## Выбранный отрывок
********
Метафизика живет не потому, что людям "хочется", а потому что самая душа метафизична.

Метафизика - жажда.

И поистине она не иссохнет.

Это - голод души. Если бы человек все "до кончика" узнал, он подошел бы к стене (ведения) и сказал: "Там что-то есть" (за стеной).

Если бы перед ним все осветили, он сел бы и сказал: "Я буду ждать".

Человек беспределен. Самая суть его - беспредельность. И выражением этого и служит метафизика.

"Все ясно". Тогда он скажет: "Ну, так я хочу неясного". Напротив, все темно. Тогда он орет: "Я жажду света".

У человека есть жажда "другого". Бессознательно. И из нее родилась метафизика.

"Хочу заглянуть за край".

"Хочу дойти до конца".

"Умру. Но я хочу знать, что будет после смерти".

"Нельзя знать? Тогда я постараюсь увидеть во сне, сочинить, отгадать, сказать об этом стихотворение".

Да. Вот стихи еще. Они тоже метафизичны. Стихи и дар сложить их - оттуда же, откуда метафизика.

Человек говорит. Казалось бы, довольно. "Скажи все, что нужно".

Вдруг он запел. Это - метафизика, метафизичность. 20.III.1916

Что вы ищете все вчерашнего дня. Вчерашний день прошел, и вы его не найдете никогда.

"Он умер! Он умер!" - восклицали в Египте и в Финикии. "Возлюбленный - умер!!"

И плакали. И тоже посыпали пеплом голову и раздирали одежды на себе.

"Да, - я скажу, - он умер, ваш Возлюбленный".

Будет ли он называться "вчерашний день" или - Озирис, или Христос.

И - католичество. И - Москва. ~ Ах, и я жалею Возлюбленного. О, и для меня он - Возлюбленный. Не менее, чем для вас.

Но я знаю, что Он воистину умер. ~ И обратим взоры в другую сторону. И будем ждать "Завтра" 20.III.1916

Есть люди, которые всю жизнь учатся, "лекции" и все, - и у них самое элементарное отношение к книге. Элементарное отношение к самомалейшему рассуждению, к стихотворению, к книге - которую и начали читать.

А 12 лет школы за спиною. И есть "ученье работы", и уже почти начинают сами читать лекции.

Какое-то врожденное непредрасположение к книге, неприуготовленность к книге.

Отсюда я заключаю, что "книга родилась в мир" совсем особо, что это - "новое чего-то рождение в мире" и далеко не все "способны к книге". Что есть люди, "врожденно к ней неспособные", - и такие сколько бы ни учились, ни читали, ни старались, к ним "книга" так же не идет, как к корове "горб верблюда".

Я присутствовал раз при разговоре о стихотворениях одной не кончившей курс гимназии, и еще одной лет 20-ти, с молодым ученым, который не только "любит стихи", но и сам пишет стихи, при этом недурные, формально недурные, - "с рифмами" и "остроумные".
********
## Приведённые записи
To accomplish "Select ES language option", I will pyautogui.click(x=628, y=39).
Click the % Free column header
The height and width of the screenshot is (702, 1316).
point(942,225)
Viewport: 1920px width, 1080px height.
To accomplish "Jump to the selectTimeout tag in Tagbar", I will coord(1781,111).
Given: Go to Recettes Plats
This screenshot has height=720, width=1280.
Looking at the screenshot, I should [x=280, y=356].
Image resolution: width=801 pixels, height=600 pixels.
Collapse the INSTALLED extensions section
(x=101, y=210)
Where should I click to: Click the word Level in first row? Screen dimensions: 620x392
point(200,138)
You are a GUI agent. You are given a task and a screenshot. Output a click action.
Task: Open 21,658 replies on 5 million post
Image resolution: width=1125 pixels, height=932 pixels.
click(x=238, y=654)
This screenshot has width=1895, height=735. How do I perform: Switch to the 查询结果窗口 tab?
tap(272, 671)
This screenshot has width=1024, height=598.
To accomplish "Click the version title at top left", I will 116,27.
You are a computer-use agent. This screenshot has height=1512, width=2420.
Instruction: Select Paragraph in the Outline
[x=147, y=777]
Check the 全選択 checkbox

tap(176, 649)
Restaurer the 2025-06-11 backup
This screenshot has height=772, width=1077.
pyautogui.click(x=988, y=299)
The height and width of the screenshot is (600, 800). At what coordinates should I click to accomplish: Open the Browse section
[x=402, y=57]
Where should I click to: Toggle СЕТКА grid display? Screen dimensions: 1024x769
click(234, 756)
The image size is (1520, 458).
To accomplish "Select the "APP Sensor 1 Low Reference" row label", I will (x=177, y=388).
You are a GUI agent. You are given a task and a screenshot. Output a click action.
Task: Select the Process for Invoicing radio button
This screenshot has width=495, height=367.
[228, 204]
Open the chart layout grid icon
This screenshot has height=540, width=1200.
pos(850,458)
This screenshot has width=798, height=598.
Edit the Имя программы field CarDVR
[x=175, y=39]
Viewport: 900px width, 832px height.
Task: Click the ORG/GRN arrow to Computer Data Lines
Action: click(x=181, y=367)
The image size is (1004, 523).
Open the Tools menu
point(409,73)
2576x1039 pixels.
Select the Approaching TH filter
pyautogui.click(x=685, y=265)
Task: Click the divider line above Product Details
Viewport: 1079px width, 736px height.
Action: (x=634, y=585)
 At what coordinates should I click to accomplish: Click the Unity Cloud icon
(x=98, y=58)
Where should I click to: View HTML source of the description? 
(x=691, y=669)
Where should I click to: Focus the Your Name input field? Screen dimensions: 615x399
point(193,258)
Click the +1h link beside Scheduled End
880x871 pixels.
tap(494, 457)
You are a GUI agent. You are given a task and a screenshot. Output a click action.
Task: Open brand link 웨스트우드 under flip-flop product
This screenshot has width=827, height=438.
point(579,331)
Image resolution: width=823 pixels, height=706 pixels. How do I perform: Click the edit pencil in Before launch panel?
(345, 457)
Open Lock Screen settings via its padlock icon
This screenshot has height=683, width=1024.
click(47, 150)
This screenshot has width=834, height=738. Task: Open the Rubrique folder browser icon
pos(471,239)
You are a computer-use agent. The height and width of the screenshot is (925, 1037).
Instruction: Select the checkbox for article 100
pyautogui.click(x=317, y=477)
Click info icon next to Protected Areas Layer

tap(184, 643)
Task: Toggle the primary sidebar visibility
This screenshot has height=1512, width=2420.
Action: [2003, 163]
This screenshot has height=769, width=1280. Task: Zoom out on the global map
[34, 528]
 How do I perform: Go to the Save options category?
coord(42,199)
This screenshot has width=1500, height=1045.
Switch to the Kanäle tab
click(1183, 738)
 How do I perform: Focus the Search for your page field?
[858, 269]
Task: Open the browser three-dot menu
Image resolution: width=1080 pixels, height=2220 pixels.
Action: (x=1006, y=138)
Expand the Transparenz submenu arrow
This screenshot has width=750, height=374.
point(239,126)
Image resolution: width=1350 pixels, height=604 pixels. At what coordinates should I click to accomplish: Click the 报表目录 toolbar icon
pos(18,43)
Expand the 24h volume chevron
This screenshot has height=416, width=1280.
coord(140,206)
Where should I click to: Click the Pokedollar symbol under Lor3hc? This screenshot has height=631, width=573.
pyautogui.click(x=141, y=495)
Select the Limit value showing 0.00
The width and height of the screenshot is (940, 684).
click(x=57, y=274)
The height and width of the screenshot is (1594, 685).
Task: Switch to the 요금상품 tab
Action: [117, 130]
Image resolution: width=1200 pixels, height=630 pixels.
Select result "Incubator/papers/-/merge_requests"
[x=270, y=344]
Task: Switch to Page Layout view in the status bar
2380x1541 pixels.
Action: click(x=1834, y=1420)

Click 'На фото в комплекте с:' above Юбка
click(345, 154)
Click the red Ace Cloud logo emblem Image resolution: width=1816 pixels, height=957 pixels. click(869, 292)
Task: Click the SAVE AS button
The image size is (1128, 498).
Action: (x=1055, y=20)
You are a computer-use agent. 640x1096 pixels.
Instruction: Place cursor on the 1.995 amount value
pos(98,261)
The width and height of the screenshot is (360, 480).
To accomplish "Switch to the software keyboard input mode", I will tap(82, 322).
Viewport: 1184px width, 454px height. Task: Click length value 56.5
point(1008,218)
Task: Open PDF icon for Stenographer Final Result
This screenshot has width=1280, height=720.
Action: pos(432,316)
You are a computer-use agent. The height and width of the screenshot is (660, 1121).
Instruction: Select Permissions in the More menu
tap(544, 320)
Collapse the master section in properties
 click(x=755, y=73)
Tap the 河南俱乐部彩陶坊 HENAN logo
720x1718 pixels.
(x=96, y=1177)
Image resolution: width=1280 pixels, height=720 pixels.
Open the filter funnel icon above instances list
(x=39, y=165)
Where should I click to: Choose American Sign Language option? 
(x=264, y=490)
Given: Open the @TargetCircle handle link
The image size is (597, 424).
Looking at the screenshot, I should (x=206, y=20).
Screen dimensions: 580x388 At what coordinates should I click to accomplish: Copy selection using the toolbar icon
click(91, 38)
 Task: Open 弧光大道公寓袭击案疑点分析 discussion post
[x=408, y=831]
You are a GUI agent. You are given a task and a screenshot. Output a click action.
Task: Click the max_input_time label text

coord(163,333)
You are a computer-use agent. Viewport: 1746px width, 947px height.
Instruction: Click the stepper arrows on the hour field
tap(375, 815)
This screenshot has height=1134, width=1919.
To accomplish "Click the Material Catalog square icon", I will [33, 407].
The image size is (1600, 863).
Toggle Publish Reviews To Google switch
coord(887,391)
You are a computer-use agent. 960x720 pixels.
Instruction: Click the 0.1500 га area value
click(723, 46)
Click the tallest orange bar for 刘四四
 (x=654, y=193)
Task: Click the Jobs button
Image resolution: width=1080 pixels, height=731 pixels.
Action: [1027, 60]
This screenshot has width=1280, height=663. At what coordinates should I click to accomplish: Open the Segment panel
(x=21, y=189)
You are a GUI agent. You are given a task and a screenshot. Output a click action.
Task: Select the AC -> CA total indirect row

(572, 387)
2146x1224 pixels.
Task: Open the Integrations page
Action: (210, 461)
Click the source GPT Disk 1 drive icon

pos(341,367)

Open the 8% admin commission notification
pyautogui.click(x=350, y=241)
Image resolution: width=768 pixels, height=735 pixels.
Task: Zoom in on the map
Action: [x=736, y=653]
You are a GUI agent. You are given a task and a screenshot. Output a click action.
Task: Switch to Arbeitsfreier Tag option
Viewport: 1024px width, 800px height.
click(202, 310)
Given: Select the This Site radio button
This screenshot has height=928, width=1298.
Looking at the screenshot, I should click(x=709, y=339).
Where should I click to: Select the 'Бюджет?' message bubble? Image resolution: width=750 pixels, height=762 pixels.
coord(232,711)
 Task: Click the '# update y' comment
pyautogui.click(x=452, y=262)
********
## Поставленная задача 1
Ответьте по отрывку о метафизике и книге на три вопроса:
(a) Что, согласно отрывку, сказал бы человек, если бы перед ним всё осветили?
(b) Где, по словам отрывка, восклицали «Он умер! Он умер!»?
(c) Сколько лет школы за спиною у людей, которых отрывок описывает как учащихся всю жизнь?
## Поставленная задача 2
Подхватите отрывок о метафизике и книге и напишите его продолжение, начиная сразу после последнего приведённого предложения.

## Письменный ответ 1
(a) «Я буду ждать».
(b) В Египте и в Финикии.
(c) 12 лет.

## Письменный ответ 2
И то, что недоучившейся гимназистке было с полуслова понятно, - именно понятны "тени" и "полуоттенки" слов, выражений, синонимов, омонимов, "украшений" - ученому осталось целый вечер непонятным. И он высокомерно спорил. Гимназистка же "взяла глаза в руки от удивления", - почти не веря и видя, что он ничего не понимает.

В спорах, в критике, в журналах - это сплошь и рядом. Редакторам журналов и издателям книг на ум не может прийти, что "ученый молодой человек" или "начинающий критик", приносящий им рукопись или "к изданию - книгу", на самом деле не имел никакого отношения к книге, родился до Элазевиров, до Альдов и Гуттенберга, и есть собственно современник Франциска Ассизского, - хотя занимается "естествознанием" и "по убеждениям - позитивист". И вот он написал свою новую статью "по грамматике Грота" и с методами Бэкона и Милля: не догадываясь, что он родился вообще до книгопечатания.

То, что я говорю - очень важно, очень практично. Не было бы и не возникло бы половины споров, если бы люди были все одинаково "после книгопечатания". Но тайна великая "литературы и науки" заключается в том, что %% 75-80 "пишущей и ученой братии" родились до Гуттенберга и в "породу книжности", в "геологическую породу книжности" - никак не вошли и самого ее "обоняния" не имеют; что они суть еще троглодиты, питающиеся "мясом и костями убитых ими животных", - хотя уже писатели, критики, иногда - философы (тогда - всегда позитивисты), читают лекции и составляют книги.

Я ненавижу книгу. Но я книжен. И передаю это мое таинственное наблюдение.